Unfortunately as we walked through fields of swaying rape and watched the Jays flying through the treetops we didn’t seem to making any substantial progress towards our intended destination and there were no tourist sign posts to offer any assistance either.
I could sense that Kim, who incidentally did not completely share my enthusiasm for the project, was beginning to run out of patience, and I had to resort to ‘I’m sure it will be just around this corner’ sort of encouragement that is more generally used for bored children. I was beginning to wonder myself if we would find them and then it occurred to me that even if we did perhaps they might not be open to the public, it is a French naval base after all. I didn’t mention this growing concern however and continued to press on.
Finally Kim had had enough and issued an ultimatum. ‘Find them in thirty minutes or turn back!’ Actually I thought that this was rather generous so I quickened the pace with renewed optimism. It was hopeless however and after twenty minutes or so I was ready to admit defeat when mercifully we came across a beach bar where we stopped for refreshment and a rest.
There were some families on the beach and I was struck by the fact that if the French take their children to cultured and sophisticated places to enjoy simple natural pleasures such as this lovely unspoilt place this tradition is passed on down through families and will forever be this way, continued down through the generations.

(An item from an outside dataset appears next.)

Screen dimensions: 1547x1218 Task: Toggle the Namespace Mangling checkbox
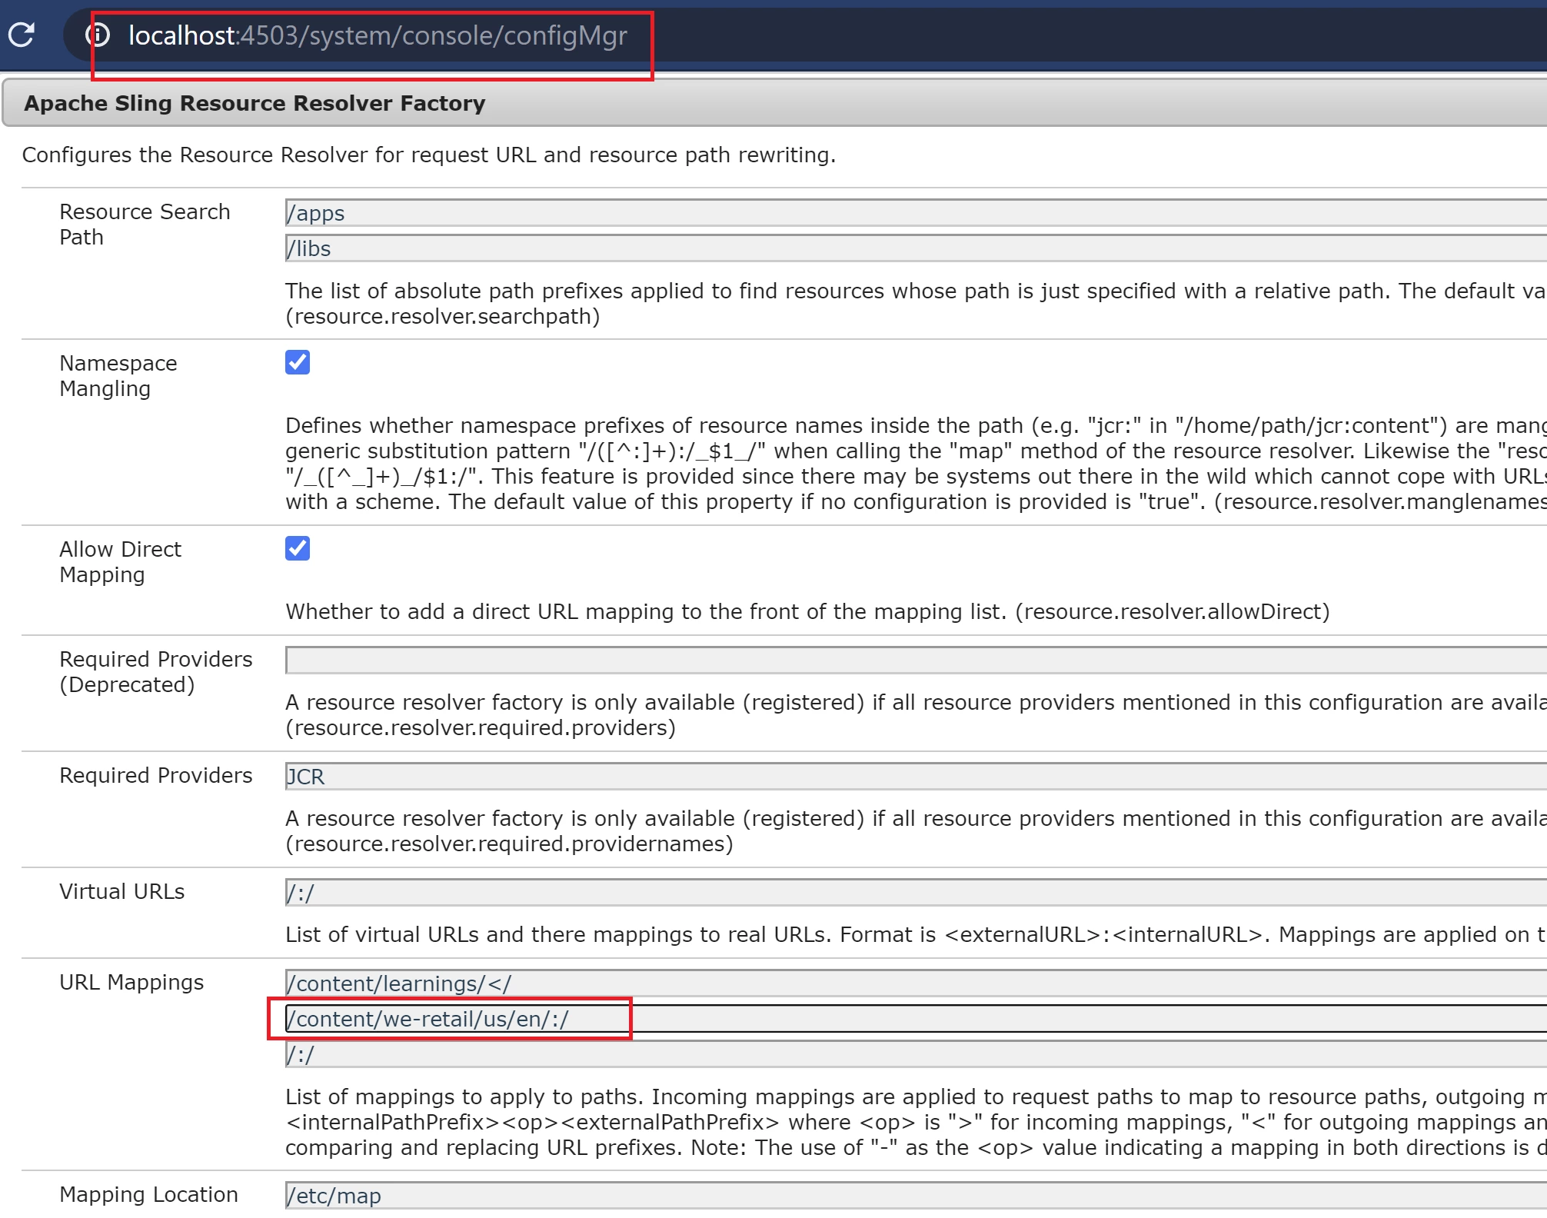pyautogui.click(x=298, y=362)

Contrast this with an English family that take their children to Skegness for ‘Games Zone’, fish and chips, candyfloss and football shirts, which will simply perpetuate the disagreeable things about the English seaside and these things will never improve our national culture. How sad that is.
We set off again but Kim whinged constantly now about our little walk and eventually I had to agree to give in and turn back to return to the city. I will never know how close we were or if indeed we would ever have been able to see them if we got there. Never mind I can always watch ‘Raiders of the Lost Ark’again I suppose.
On the way back we walked through the fields and then dropped down to the seashore to examine the rock pools with the glee of exploration that we used to experience when we were children. The tide was out and the pools were full of interesting creatures and we shared the beach with some cormorants that were visiting them for their lunchtime treats.
* The U-Boat pens had a clever structure where the concrete was set in layers forming a strong herringbone pattern and a nine metre thick corrugated roof which was designed to withstand the largest of the Allied bombs. In the town of St. Nazaire further down the coast the Allies demolished the entire town but were still unable to destroy the pens. in the end the Allies by-passed the town and the fortifications and it remained occupied until the last day of the war.